**原文**
吼一声秦腔喜气洋洋

2013-09-17 06:28魏银忠李禄胜
中国工人 2013年2期
关键词:秦腔银川宿舍

魏银忠 李禄胜

近年来随着城市化的快速发展,农民工的城市融入问题逐渐进入管理者和研究界的视域。农民工的城市融入问题包括从经济到社会、从物质到精神全方位多层面的诸多问题。一般情况下,人们最易于关注的仍是农民工在城市物质生活方面的问题,很少有人关注农民工的精神文化生活问题。但是,经济社会发展必须全面、协调、可持续,只重物质淡化精神,只有经济没有文化,势必造成发展的停顿或者畸形,农民工杨新的打工经历就是活生生的例证。农民工在城市生存发展,除了给予他们公平合理的经济待遇外,还需为他们提供普遍无差别的公共文化产品及服务。

——宁夏社会科学院农村经济研究所副所长、研究员 李禄胜

2012年8月下旬的一个晚上,华灯初上,宁夏回族自治区首府银川市西夏区工人文化宫旁边的露天广场上,吃过晚饭的市民三三两两汇聚过来,伴随着欢快浪漫的舞曲开始翩翩起舞,这是近年来每逢夏季例行的、自发的、持续近四个月的广场演出。广场的另一侧,一群穿着有别于市民操着一口秦陇腔的人围拢成一个大圈,里圈的人蹲坐,外圈的人站立,一个个聚精会神地听着站在场地中央的人清唱秦腔。那清唱秦腔的人是一个三十岁左右的壮实汉子,浓眉大眼,脸盘方正,洁白的衬衣与古铜色的皮肤相衬显得十分精神。他叫杨新,宁夏回族自治区固原市原州区六盘山镇人,现在银川市西夏区一家百货商场做维修工兼搬运工。

在泉州的日子

访谈者:你秦腔唱得有板有眼,专门跟人学的吧?杨新:没有,自己个儿琢磨的。

访谈者:在银川日子怎么样?

杨新:马马虎虎吧,不过比以前强多了。

访谈者:以前都干什么?

杨新:1998年16岁初中辍学没事干就去了福建。当时搞闽宁合作,福建泉州的一个食品加工厂来我们原州区招工,我就报名去了。

访谈者:你们一起去了多少人?

杨新:好像有四十多人吧,我记得刚好坐满了一辆大客车。

**所附材料**
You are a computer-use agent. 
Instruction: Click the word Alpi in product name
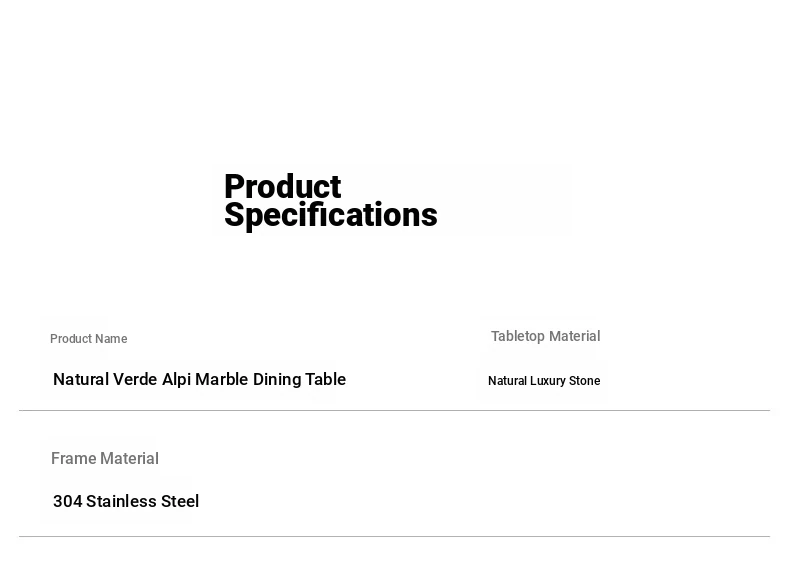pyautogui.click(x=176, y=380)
* * *
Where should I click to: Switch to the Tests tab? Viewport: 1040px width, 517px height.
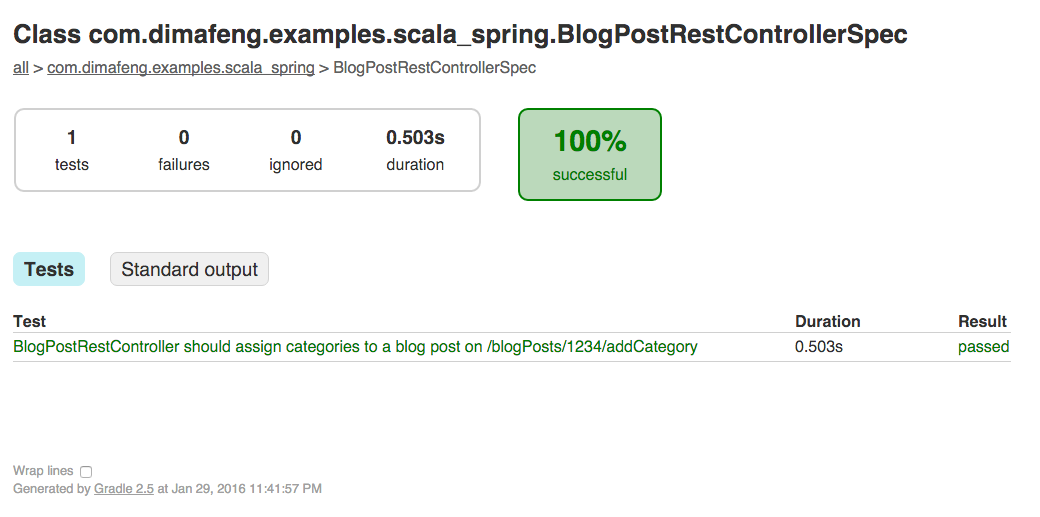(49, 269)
---
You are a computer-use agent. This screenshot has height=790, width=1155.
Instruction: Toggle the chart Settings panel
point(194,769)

**工作说明**
A) 将清单中从含有“You are a computer-use agent. This”的那一行到含有“point(194,769)”的那一行（首尾两行都算在内）重新写出，把其中的“Settings”替换成“Filters”，其余一律不动。
B) 接着讲述农民工杨新唱秦腔的原文最后一句往下续写。
以上清单与原文内容毫无关联。

**书面答案**
A)
You are a computer-use agent. This screenshot has height=790, width=1155.
Instruction: Toggle the chart Filters panel
point(194,769)

B)
访谈者:那个工厂生产什么食品?

杨新:主要生产普通糕点,有时也生产品牌糕点。

访谈者:效益怎么样?

杨新:还可以,我去的第三年就扩大了规模。

访谈者:那你们的待遇该不错吧?

杨新:很一般,在当地属于中下水平。

访谈者:为什么?

杨新:人家当地人嫌工资低不愿干,才招咱们落后地区的人嘛。

访谈者:每天工作多长时间?

杨新:一般十个小时,两班倒。

访谈者:下班后都干什么?

杨新:还能干什么,除了吃饭就是睡觉!我们是政府负责输出的劳务人员,厂里管得很严,没有特别事情不允许外出。

访谈者:这么说你们业余时间只能待在宿舍里?

杨新:不待在宿舍还能咋的?

访谈者:当然,待在宿舍可以看电视。

杨新:那时宿舍还没有电视。

访谈者:厂里有娱乐设施吗?

杨新:没有。我们经常会打扑克,一副扑克牌磨得数字都看不清了。

访谈者:有书看吗?

杨新:没有。再说像我这样连初中都没有毕业的人能看什么书。

访谈者:缺少文娱活动,时间长了肯定会想家的。

杨新:咋不想啊,周围人生地不熟,举目无亲,不由人不想家。

访谈者:想家了就怎么办呢?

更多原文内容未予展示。